Monday, February 07, 2011

Are the Arts Habit-Forming?

Imagine this situation:

You go to an arts event, one of a type you rarely or never take part in. Maybe it's a live music concert, or a museum visit, or a play. You have a great time.

What will it take for you to do it again?


This is a question I've been puzzling over now for a few months, both professionally and personally. There's been a lot of innovation in arts programming in the last few years. Museums and other venues are offering special programs for teens, for hipsters, for people who want a more active or spiritual or participatory experience. Sometimes these innovations are woven into the institutional core programming, as at the redesigned, highly interactive Oakland Museum of California. Others layer these new activities and audiences on through monthly late nights or short-term installations.

In most cases the goal is the same: to attract new audiences and help them understand how the institution (and the arts experience) might fit into their lives. Internally, staff members spend a good amount of time grappling with how to invite new audiences in, and whether it is possible to use "parallel" programming to draw new visitors into the "pipeline" of core offerings.

But I'm interested in a more basic question: what does it take for a person--a visitor/audience member--to form an art or museum habit? If we want to transform museums into place for everyday use that people drop in on for a quick fix of history, a meeting with a friend, or a cup of coffee, what will that require?

I ask these questions because I think there's a pretty big gulf between the one-time or occasional arts experience and the idea of art and institutions as part of your life. For myself personally, this gulf rears its head every time I go to a live music concert. Each time I go (about four times a year), I have a fabulous time. But it never makes me want to increase the frequency of my participation. Only in the last two weeks, when I've had the unusual experience of going to three music events (symphony, rock, jazz) in a short period of time, have I started to think about the possibility of integrating live music more consistently into my life.

How do you form an arts habit? Is the psychology behind doing so the same as forming a fitness habit or a social habit (like going out to the same bar weekly with friends)? Investigating this question with friends and colleagues, it seems like people form habits that take them outside the home for at least four reasons:
  1. Social pressure. If you have a friend or group of friends who like to "go out"--whether that's brunch, hiking, movies, or museums--you're more likely to form a habit that involves external venues. I've met people who tell me, "every Sunday we go to brunch and then the museum," or "our crew loves to go dancing every weekend." These habits tend to be highly socially-focused--if the group or some portion of the group isn't going, individuals won't go out on their own.

### Exercise requirements
In the post about whether the arts are habit-forming, write out word for word the part that opens with the words containing "How do you form" and closes with "on their own.".

### Information shown

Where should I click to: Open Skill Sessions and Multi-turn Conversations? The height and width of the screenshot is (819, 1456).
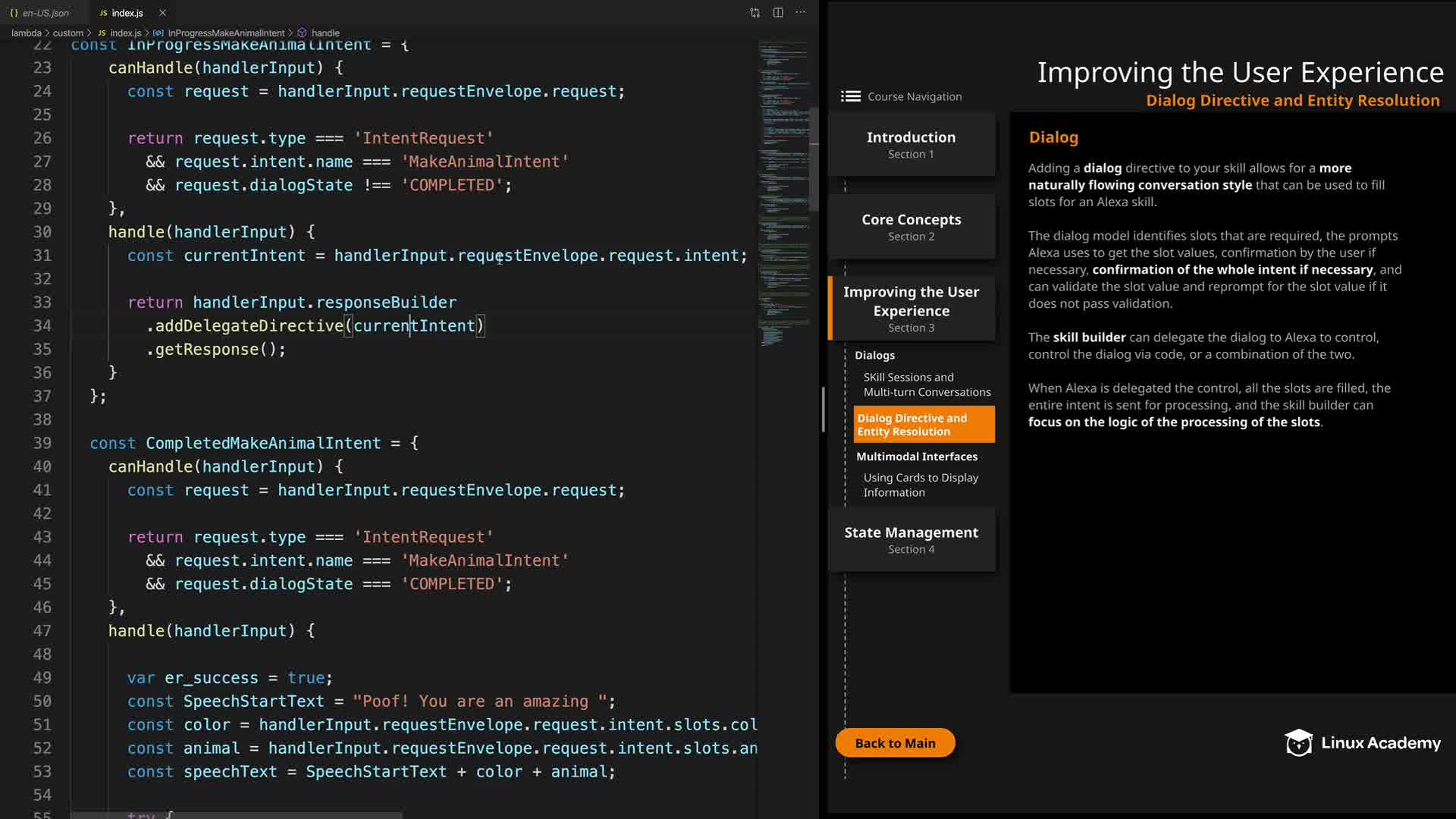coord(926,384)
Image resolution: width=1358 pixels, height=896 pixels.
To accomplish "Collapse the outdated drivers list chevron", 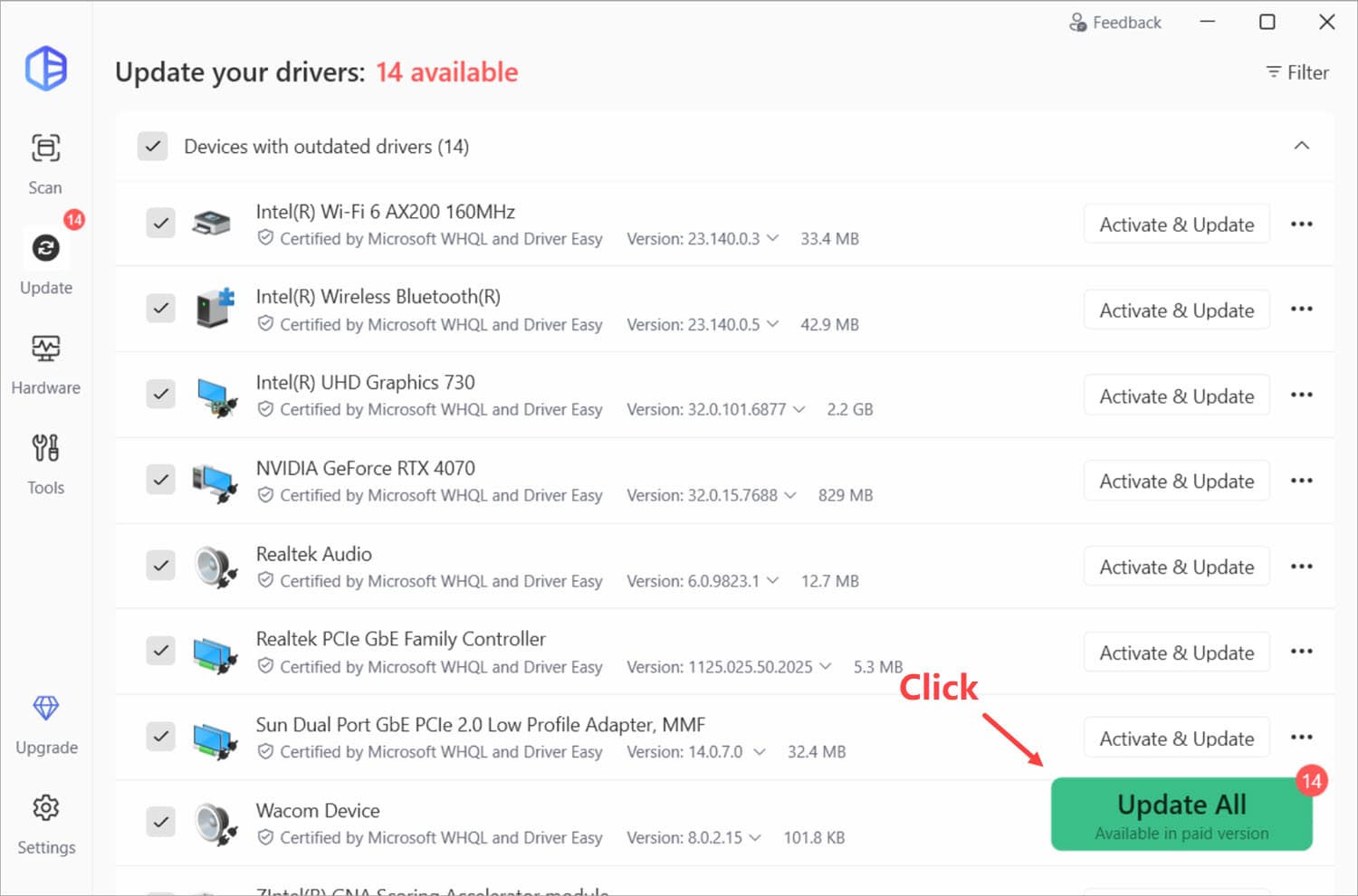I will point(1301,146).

### Problem solution
How do you form an arts habit? Is the psychology behind doing so the same as forming a fitness habit or a social habit (like going out to the same bar weekly with friends)? Investigating this question with friends and colleagues, it seems like people form habits that take them outside the home for at least four reasons:
  1. Social pressure. If you have a friend or group of friends who like to "go out"--whether that's brunch, hiking, movies, or museums--you're more likely to form a habit that involves external venues. I've met people who tell me, "every Sunday we go to brunch and then the museum," or "our crew loves to go dancing every weekend." These habits tend to be highly socially-focused--if the group or some portion of the group isn't going, individuals won't go out on their own.